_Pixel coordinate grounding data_
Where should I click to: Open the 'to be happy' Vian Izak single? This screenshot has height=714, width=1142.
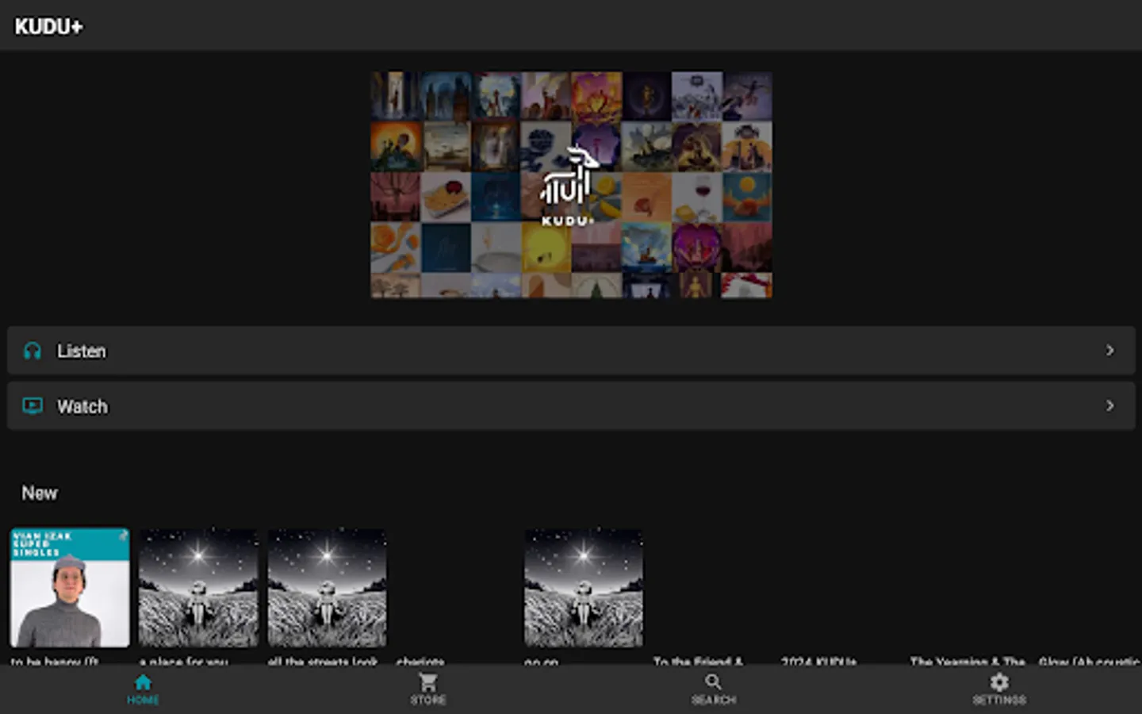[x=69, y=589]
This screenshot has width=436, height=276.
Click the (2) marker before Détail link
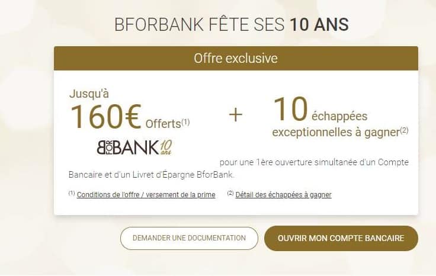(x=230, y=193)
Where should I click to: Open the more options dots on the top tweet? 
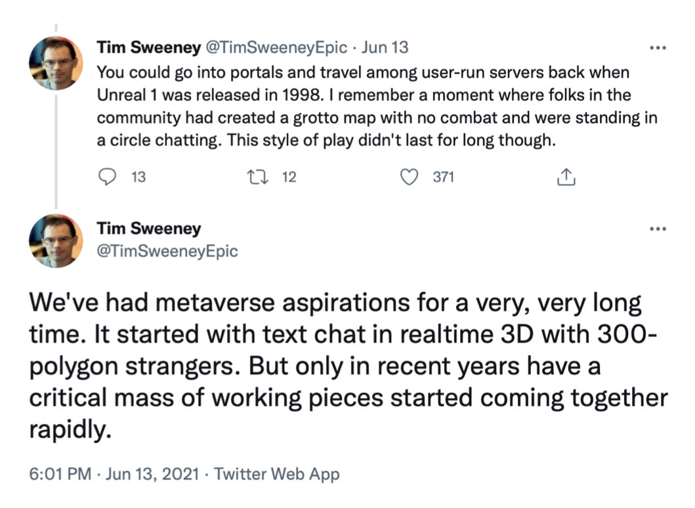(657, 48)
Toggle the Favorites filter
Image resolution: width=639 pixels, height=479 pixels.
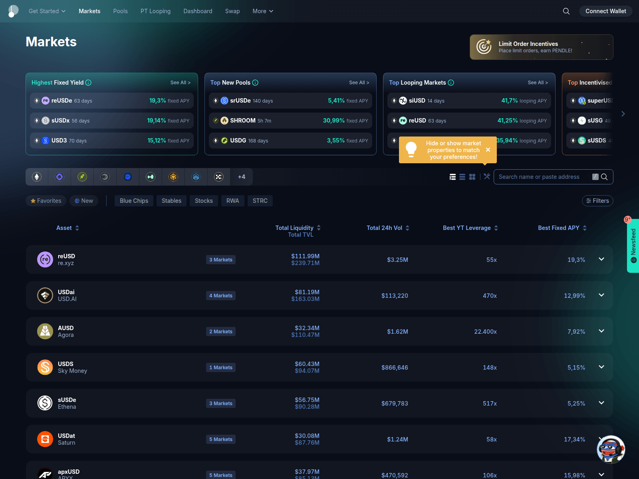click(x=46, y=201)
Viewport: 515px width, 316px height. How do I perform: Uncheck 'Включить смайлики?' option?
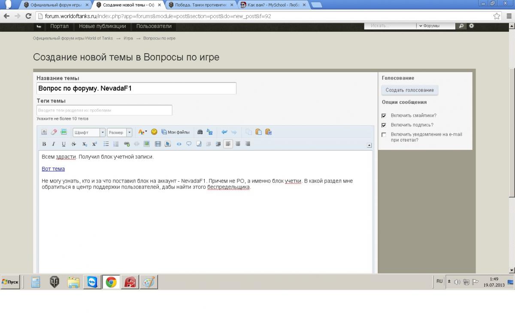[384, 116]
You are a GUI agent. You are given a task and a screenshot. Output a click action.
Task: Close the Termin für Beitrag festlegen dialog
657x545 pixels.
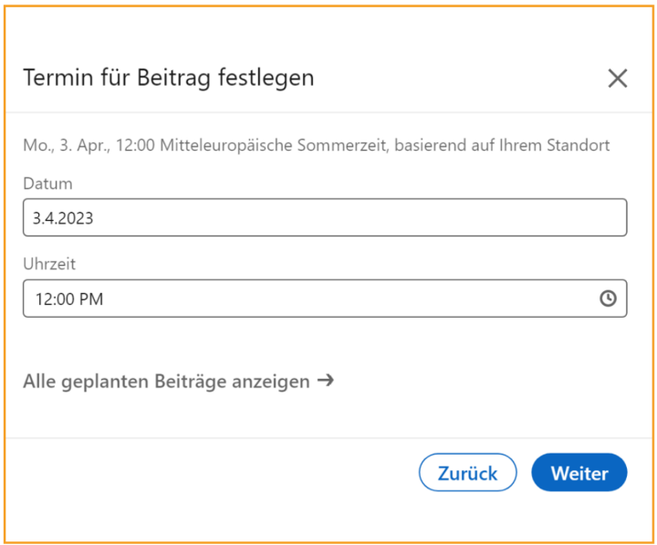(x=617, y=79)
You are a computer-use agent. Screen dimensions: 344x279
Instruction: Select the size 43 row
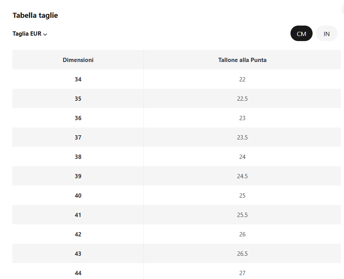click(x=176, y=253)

_Problem_
The entries above should be retyped exactly, minus any pictures.

_Reply_
Where should I click to: Open the 'to be happy' Vian Izak single? This screenshot has height=714, width=1142.
[x=69, y=589]
This screenshot has width=436, height=276.
Click the (2) marker before Détail link
(x=230, y=193)
Where should I click to: Open the more options dots on the top tweet? 
(657, 48)
Toggle the Favorites filter
Image resolution: width=639 pixels, height=479 pixels.
click(x=46, y=201)
Viewport: 515px width, 316px height. How do I perform: Uncheck 'Включить смайлики?' option?
[384, 116]
You are a GUI agent. You are given a task and a screenshot. Output a click action.
Task: Close the Termin für Beitrag festlegen dialog
657x545 pixels.
(x=617, y=79)
You are a computer-use agent. Screen dimensions: 344x279
Instruction: Select the size 43 row
click(x=176, y=253)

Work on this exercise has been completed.